-------- AVAILABLE DATA
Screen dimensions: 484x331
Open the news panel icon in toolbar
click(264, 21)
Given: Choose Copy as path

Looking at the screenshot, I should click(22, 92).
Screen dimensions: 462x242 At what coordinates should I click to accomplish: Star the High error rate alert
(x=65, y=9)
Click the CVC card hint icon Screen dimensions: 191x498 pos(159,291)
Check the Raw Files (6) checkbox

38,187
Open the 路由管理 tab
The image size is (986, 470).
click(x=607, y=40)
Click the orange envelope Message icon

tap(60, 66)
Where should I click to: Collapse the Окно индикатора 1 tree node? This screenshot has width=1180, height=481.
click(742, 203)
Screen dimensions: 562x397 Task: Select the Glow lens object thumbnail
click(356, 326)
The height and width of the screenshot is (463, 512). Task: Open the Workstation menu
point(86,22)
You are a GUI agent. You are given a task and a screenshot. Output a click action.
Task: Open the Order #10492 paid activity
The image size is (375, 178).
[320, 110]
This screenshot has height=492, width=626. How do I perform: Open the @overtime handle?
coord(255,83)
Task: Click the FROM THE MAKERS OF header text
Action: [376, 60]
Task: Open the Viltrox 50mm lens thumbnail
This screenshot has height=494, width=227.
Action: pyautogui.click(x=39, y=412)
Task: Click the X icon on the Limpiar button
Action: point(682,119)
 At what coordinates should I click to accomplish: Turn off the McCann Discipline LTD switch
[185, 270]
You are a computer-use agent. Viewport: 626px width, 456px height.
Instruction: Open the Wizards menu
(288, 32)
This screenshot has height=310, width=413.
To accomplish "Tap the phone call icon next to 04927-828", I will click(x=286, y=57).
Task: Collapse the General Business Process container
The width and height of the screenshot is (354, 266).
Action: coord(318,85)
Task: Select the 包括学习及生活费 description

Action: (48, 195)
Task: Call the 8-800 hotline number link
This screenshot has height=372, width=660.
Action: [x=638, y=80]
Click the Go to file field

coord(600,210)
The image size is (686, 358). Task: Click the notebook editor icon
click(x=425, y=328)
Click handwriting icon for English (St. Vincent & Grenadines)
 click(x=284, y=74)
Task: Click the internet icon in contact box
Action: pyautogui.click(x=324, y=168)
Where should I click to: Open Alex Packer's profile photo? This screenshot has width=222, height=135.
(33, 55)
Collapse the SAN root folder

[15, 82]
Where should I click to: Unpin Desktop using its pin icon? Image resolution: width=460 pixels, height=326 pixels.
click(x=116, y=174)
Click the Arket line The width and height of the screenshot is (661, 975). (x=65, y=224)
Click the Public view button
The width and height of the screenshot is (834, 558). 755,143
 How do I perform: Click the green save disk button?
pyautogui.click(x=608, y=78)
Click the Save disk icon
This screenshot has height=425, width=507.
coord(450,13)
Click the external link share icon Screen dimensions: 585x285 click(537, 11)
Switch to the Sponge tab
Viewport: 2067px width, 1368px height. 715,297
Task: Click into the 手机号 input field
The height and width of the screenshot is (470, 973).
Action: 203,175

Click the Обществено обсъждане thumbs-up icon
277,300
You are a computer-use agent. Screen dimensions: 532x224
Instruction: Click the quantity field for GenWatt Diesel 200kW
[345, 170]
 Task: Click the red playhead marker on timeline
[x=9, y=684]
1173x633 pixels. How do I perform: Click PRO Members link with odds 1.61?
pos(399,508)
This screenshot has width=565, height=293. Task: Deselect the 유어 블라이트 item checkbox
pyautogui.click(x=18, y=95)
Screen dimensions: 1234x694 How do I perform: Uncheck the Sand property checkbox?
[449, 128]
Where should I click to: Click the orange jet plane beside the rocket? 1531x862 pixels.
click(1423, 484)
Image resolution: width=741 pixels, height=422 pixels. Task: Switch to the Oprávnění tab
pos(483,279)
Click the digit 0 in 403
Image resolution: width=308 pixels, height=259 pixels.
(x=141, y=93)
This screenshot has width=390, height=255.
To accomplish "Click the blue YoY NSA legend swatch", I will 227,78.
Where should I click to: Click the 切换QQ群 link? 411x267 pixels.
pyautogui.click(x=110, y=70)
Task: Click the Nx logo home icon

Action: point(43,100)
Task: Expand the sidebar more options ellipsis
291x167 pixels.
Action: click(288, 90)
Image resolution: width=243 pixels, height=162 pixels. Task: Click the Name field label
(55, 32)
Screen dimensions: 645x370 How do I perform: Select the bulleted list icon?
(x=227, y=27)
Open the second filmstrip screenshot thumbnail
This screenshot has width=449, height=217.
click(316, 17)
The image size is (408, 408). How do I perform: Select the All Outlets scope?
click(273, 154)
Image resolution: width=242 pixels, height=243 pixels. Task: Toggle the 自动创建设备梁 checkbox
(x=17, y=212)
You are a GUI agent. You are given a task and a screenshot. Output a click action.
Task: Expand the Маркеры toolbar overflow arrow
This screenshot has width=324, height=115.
----------------
PROBLEM REQUIREMENTS:
Report each line of the entries where the word "agent" occurs.

RESPONSE TO THIS EXERCISE:
You are a GUI agent. You are given a task and a screenshot. Output a click action.
You are a computer-use agent. Viewport: 626px width, 456px height.
You are a computer-use agent. Screen dimensions: 532x224
You are a GUI agent. You are given a task and a screenshot. Output a click action.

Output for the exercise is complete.